Affaire feu Ndiaga Diouf: "L'objectif était de me liquider", Barthélémy Dias



Affaire feu Ndiaga Diouf: "L'objectif était de me liquider", Barthélémy Dias
«Vous dites j’ai visé un autre individu non armé qui faisait partie des nervis. Après deux (2) coups, j’ai réussi à l’atteindre au niveau des fesses car j’ai constaté qu’il se tenait cette partie de son corps», interroge le Procureur. A la barre, Barthélémy Dias ne confirme pas avoir dit «non armé».

«Cela résulte de vos déclarations à l’enquête préliminaire», réplique le Procureur. Le 9 mm (main droite) et arme à plomb (main gauche), Barthélémy indique avoir visé «deux (2) personnes qui refusaient de partir» lors des événements survenus devant sa mairie.

«L’enquête a révélé que la personne atteinte, c’est Malick Thiombane. C’est indéniable. Puisque l’expert balistique a conclu que cette balle extraite des fesses de Malick Thiombane était la même balle que celle qui a été extraite de la cuisse de Cheikh Diop. Les caractéristiques desdites balles correspondaient point par point à la balle qui a été fatale à Ndiaga Diouf qui a reçu un coup par derrière. Que répondez-vous à cela», embraie le Parquet.

«J’ai répondu à l’entame de mon propos. J’ai dit que la scène de crime a été infectée et j’ai rappelé que le même jour, le 22 décembre 2011, j’ai été jugé, accusé et condamné par le président de la République (Wade). J’ai dit que j’ai tiré avec un 9 mm (Taurus PT 917). Ce qui a été extrait, ne m’engage pas», réplique Barthélémy Dias.

«Cette balle extraite des fesses de Malick Thiombane et la même que celle qui a touché Cheikh Diop à la cuisse et qui a atteint mortellement Ndiaga Diouf n’est pas une balle de 9 mm», sert le Procureur.

«J’ai tiré avec un 9 mm», signe Barthélémy Dias.

Le Procureur d’indiquer que ces balles sont issues d’un revolver de calibre 38.

Considérant «avoir subi un préjudice», en tant qu'acteur politique, Barthélémy Dias soutient avoir «fait six (6) mois de prison». «J’ai subi un double préjudice parce que j’ai échappé à une tentative qui avait pour but de m’atteindre dans mon intégrité physique», dénonce-t-il par ailleurs. 

«Ce que j’ai vu devant la mairie, c’était impressionnant. Certains étaient encagoulés (masques d’éboueurs, casquettes baissaient sur le visage), deux (2) éléments avaient des ceintures qui permettent le port d’armes», affirme l’édile de Mermoz – Sacré Cœur.

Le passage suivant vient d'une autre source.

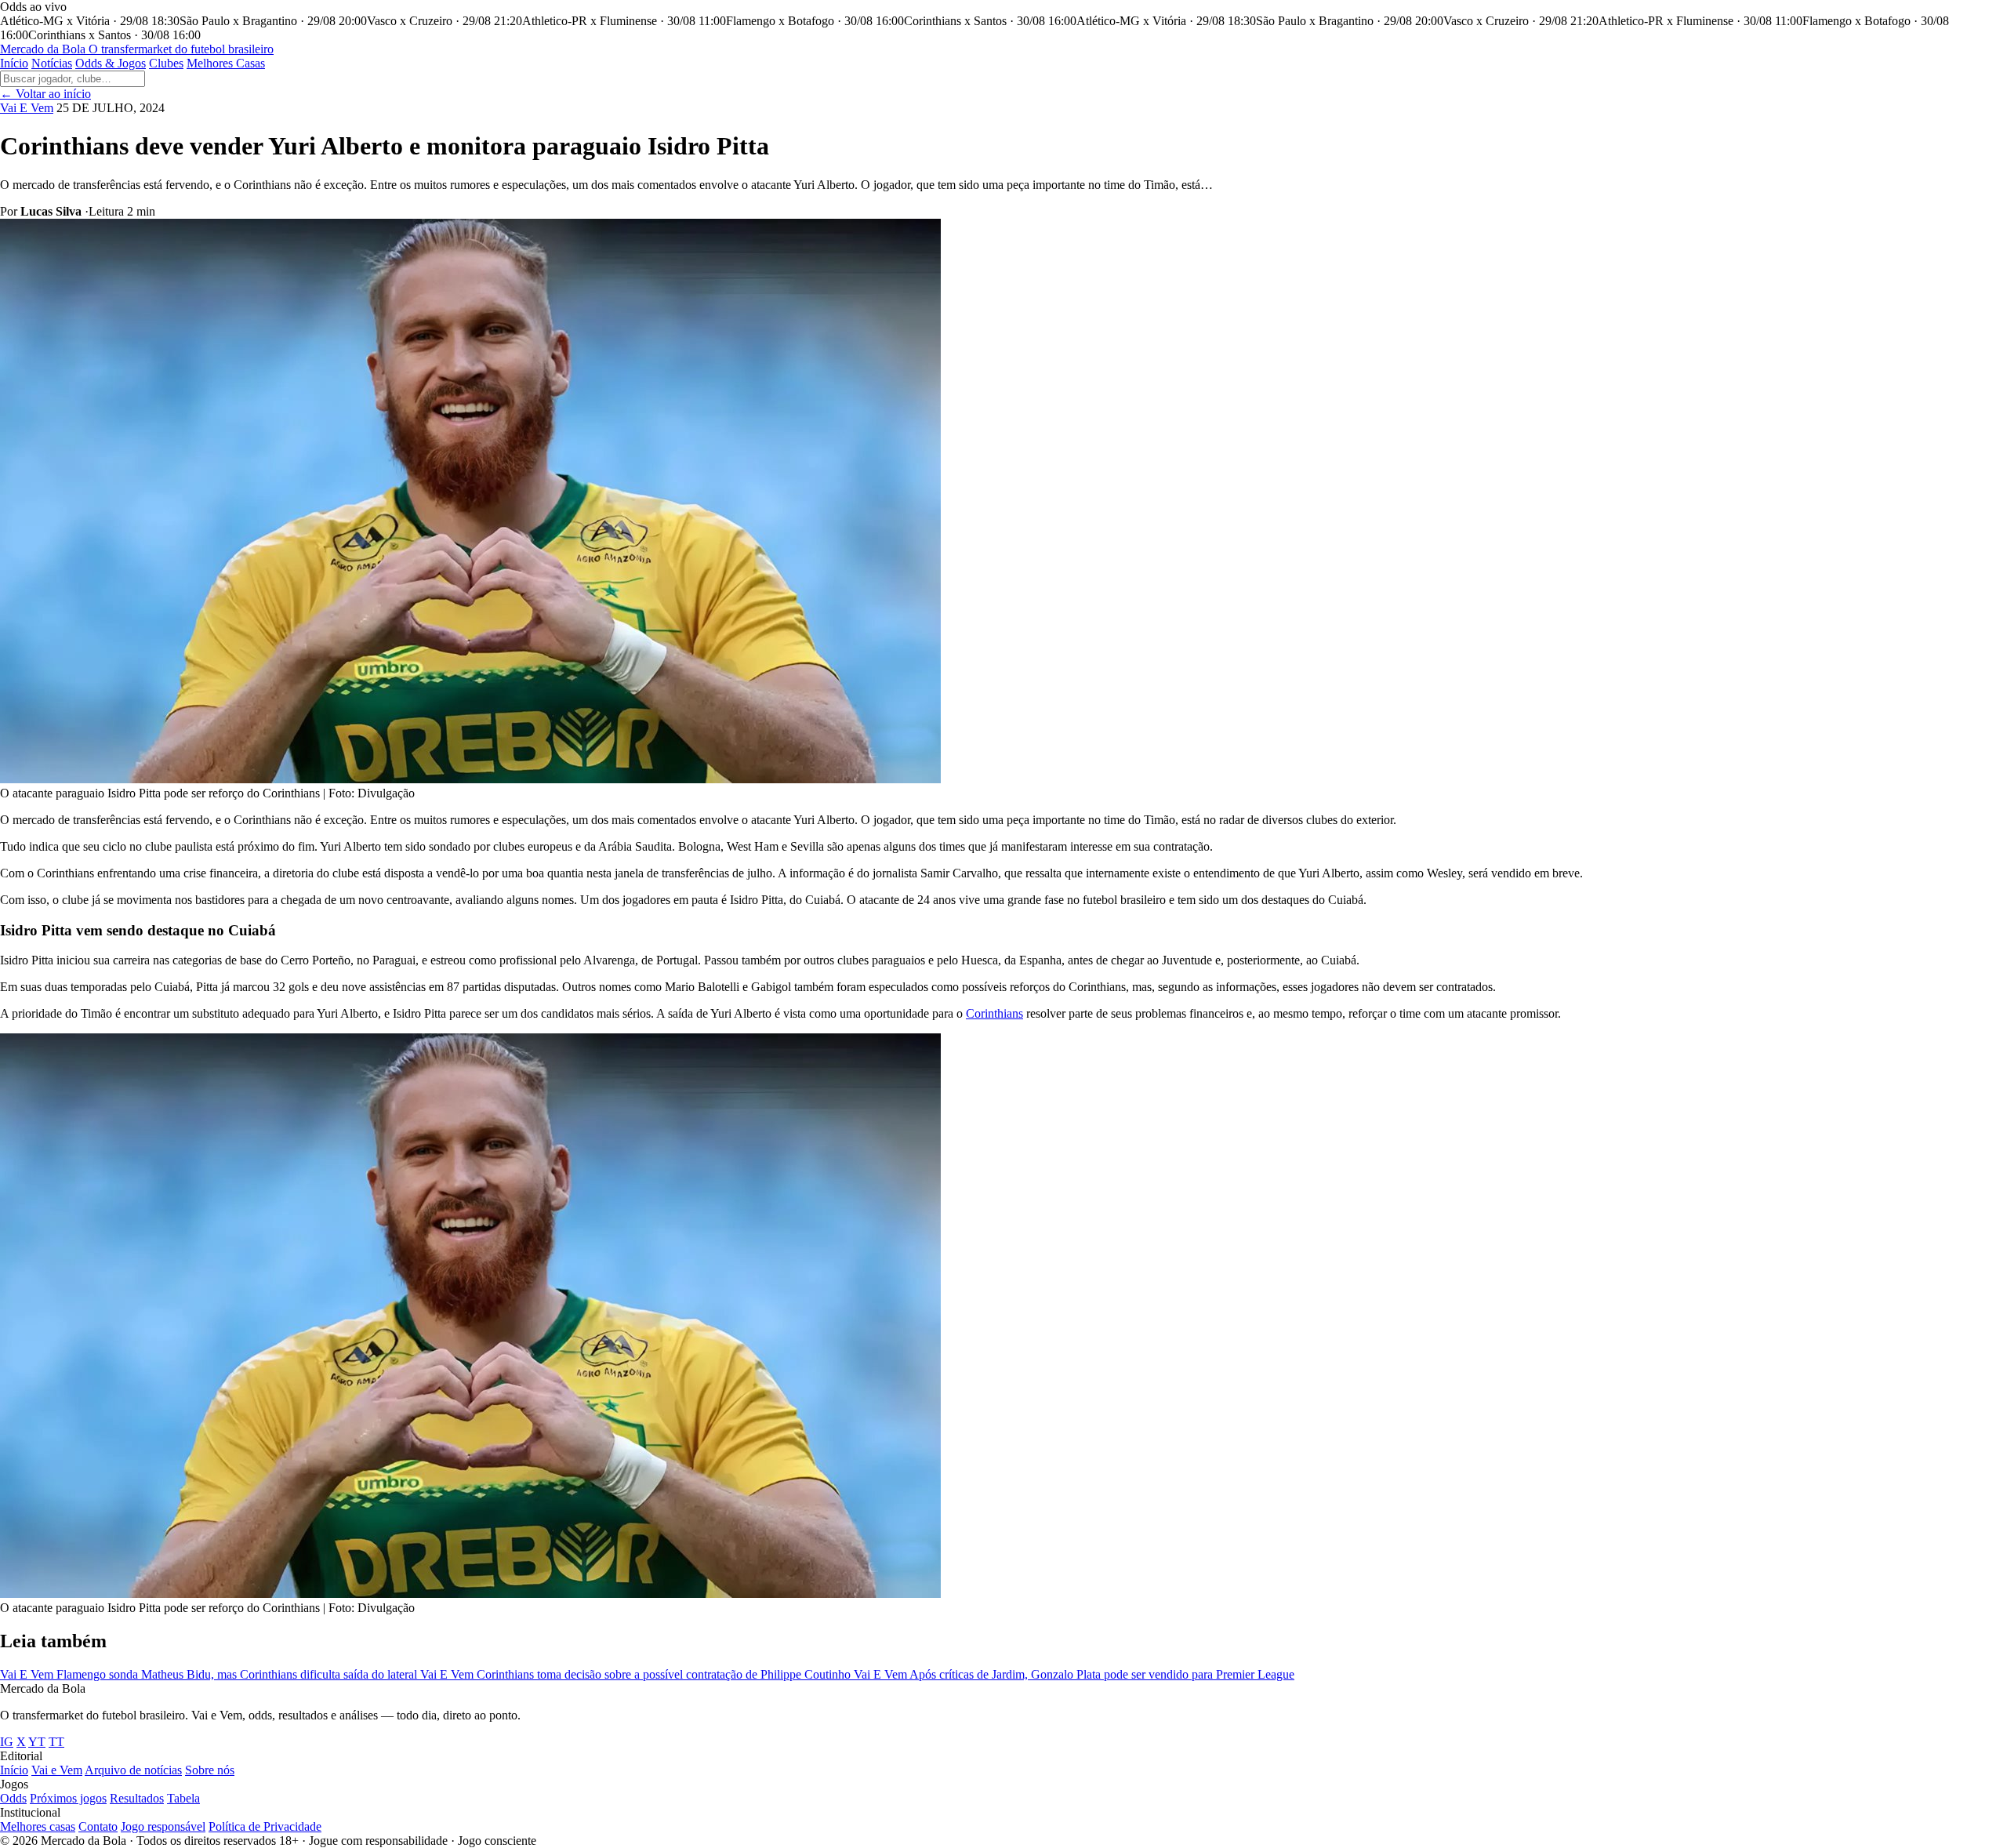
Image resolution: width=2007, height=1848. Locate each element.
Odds (13, 1798)
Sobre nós (209, 1770)
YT (36, 1741)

«Maintenant pourquoi avoir tardé à remettre cette arme quatre (4) mois voire cinq (5) mois après ?», interroge le représentant du ministère public. 

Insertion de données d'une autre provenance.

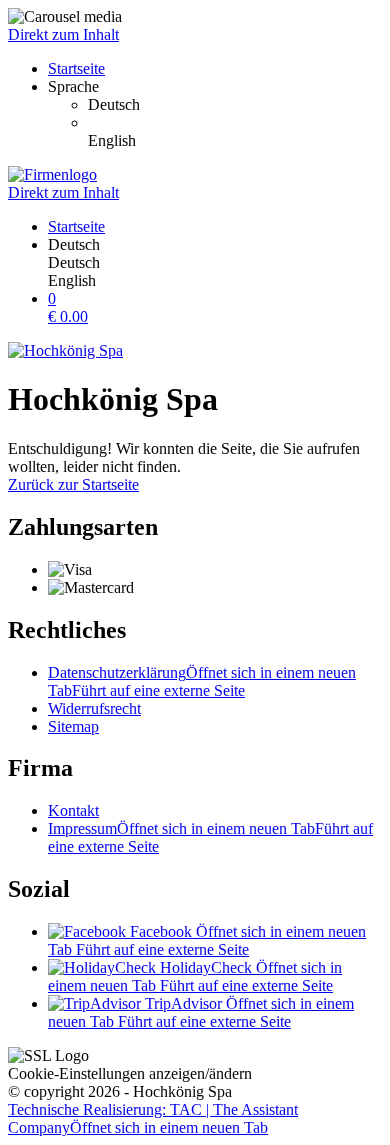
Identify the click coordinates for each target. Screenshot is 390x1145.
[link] (235, 105)
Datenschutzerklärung (202, 681)
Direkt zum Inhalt (63, 34)
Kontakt (73, 810)
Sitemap (73, 726)
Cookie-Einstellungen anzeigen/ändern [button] (130, 1073)
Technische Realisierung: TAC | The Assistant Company (153, 1118)
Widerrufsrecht (94, 708)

«Je savais qu’il n’y avait qu’un seul objectif, c’était de me liquider politiquement. J’ai dit au Doyen des juges que j’accepte de remettre l’arme parce que je pense qu’avec (l’alternance), je crois avoir droit à un procès équitable», déclare le député-maire. Poursuivant, il rappelle avoir été «extrait de (sa) cellule à Rebeuss et parti avec les éléments de la Sûreté urbaine (pour) prendre l’arme…».

Le 22 décembre 2011, Barthélémy Dias maintient qu'il était en possession de trois (3) armes: une arme réelle Taurus PT 917 et deux (2) armes factices (briquet, à plomb).

«L’arme factice n’a pas de marque… », explique-t-il. 

Ce que rejette le Procureur puisque, dira-t-il: «L’arme que vous avez remis au juge est une arme qui a une marque».